But the movie never plays into that point. It is mentionned offhand for Judy to solve the case.
It plays into the racial 'black men can easily go wild' again, and the exaggerated treatment of drug cases in black men. 'They pretend to be nice, but drugs turn them back into superpredators'. It literally confirms the crackdown on cocaine use specifically in black communities going on in the 90s, and shows that that treatment was right... That is the takeaway from how they set-up the story.
It totally comes into play. Like, the whole point is that it would affect herbivores exactly the same way but it's on purpose only used on carnivores by the movie's villain because she wants to turn public sentiment against carnivores. That it's something that will turn anyone, herbivore or carnivore feral, but was specifically used to make it seem like a feral-only problem.

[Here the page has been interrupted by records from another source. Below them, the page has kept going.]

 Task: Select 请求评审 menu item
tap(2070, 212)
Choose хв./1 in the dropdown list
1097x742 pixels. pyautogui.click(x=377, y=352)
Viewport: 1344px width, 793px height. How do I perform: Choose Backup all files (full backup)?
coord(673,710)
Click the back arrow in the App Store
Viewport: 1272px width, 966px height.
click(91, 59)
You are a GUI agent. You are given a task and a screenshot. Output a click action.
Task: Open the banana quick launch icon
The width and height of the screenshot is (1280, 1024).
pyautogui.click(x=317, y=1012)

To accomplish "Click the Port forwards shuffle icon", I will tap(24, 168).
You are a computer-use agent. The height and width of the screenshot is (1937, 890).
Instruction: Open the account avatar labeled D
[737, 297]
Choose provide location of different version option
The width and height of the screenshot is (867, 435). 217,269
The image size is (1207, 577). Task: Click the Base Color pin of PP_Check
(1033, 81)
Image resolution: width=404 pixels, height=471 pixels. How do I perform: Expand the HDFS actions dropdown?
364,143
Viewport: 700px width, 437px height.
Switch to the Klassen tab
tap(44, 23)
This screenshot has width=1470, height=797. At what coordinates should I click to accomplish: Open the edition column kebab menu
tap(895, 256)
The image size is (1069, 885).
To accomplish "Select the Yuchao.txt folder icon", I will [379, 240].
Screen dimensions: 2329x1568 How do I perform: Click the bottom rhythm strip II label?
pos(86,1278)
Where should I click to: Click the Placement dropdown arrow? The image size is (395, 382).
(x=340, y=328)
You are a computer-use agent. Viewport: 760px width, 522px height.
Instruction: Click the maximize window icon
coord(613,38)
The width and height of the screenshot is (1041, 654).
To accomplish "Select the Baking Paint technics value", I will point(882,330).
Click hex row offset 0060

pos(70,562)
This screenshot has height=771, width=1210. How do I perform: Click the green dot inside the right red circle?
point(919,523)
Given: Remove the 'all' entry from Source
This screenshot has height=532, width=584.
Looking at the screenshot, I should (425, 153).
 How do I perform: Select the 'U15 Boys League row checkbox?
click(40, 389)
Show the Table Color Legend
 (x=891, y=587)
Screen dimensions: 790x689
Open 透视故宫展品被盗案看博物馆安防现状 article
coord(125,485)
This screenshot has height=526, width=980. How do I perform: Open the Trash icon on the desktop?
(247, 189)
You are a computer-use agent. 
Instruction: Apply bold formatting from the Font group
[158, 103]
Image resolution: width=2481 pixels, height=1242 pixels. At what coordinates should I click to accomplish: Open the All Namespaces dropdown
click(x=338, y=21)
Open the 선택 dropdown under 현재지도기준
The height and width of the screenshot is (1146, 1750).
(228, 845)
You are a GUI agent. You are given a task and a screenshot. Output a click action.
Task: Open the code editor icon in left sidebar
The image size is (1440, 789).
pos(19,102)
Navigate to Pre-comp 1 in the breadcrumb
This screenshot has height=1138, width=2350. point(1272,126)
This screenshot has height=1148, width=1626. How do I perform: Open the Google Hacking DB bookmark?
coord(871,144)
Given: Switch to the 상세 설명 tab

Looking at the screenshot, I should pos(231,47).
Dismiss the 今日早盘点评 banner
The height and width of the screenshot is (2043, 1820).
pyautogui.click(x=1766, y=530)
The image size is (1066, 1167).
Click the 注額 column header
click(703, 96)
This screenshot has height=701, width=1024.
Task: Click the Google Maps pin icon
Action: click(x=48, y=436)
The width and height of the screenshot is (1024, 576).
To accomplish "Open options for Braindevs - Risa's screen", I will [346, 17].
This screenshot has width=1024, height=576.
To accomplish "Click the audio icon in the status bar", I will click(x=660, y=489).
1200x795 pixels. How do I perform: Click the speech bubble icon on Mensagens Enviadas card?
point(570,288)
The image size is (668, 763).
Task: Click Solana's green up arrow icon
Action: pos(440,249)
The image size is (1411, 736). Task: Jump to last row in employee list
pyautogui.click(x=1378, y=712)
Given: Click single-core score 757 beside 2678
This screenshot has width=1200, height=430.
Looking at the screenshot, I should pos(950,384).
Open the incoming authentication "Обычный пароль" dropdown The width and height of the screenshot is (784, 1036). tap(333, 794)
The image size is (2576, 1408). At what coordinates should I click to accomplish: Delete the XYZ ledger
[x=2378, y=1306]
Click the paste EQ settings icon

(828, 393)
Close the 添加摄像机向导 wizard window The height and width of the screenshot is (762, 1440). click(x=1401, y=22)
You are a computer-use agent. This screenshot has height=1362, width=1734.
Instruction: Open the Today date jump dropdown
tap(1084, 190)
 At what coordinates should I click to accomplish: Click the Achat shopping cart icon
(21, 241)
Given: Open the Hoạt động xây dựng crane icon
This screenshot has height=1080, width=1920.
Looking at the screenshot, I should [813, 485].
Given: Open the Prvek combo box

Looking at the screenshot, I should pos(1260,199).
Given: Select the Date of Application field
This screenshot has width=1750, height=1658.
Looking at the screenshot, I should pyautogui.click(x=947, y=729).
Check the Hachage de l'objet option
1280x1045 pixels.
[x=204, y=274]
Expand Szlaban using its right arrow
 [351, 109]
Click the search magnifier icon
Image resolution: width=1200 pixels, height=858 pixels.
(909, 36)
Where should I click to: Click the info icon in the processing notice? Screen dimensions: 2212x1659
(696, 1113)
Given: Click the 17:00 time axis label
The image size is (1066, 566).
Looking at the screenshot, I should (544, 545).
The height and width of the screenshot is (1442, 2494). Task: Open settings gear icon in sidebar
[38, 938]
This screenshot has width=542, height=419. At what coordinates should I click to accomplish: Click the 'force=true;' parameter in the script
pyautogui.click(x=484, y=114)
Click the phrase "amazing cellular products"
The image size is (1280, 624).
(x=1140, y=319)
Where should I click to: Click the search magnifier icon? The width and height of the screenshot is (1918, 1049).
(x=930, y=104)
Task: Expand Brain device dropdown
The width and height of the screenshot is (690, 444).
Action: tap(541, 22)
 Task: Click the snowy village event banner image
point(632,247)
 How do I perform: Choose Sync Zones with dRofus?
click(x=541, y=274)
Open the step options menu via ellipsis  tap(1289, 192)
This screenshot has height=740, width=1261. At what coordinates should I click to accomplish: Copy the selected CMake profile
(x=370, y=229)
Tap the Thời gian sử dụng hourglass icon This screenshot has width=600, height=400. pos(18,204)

Like, that's directly connected to the plot. And the fact that Judy's able to figure out what's happening by how, at that point in the film, something seemingly unrelated affects not carnivores but herbvores (why care about her dad's story, what's that have to do with the carnivores at all, unless indeed it's exactly the same thing).
Like, the entire villain's plot was to drug up the carnivores to get the herbivores to think there's something different about them when there isn't. C'mon.
That you're just playing into that, completely ignoring the villain and her plot and going "no, no, there is something different about the carnivores" is bizarre to me.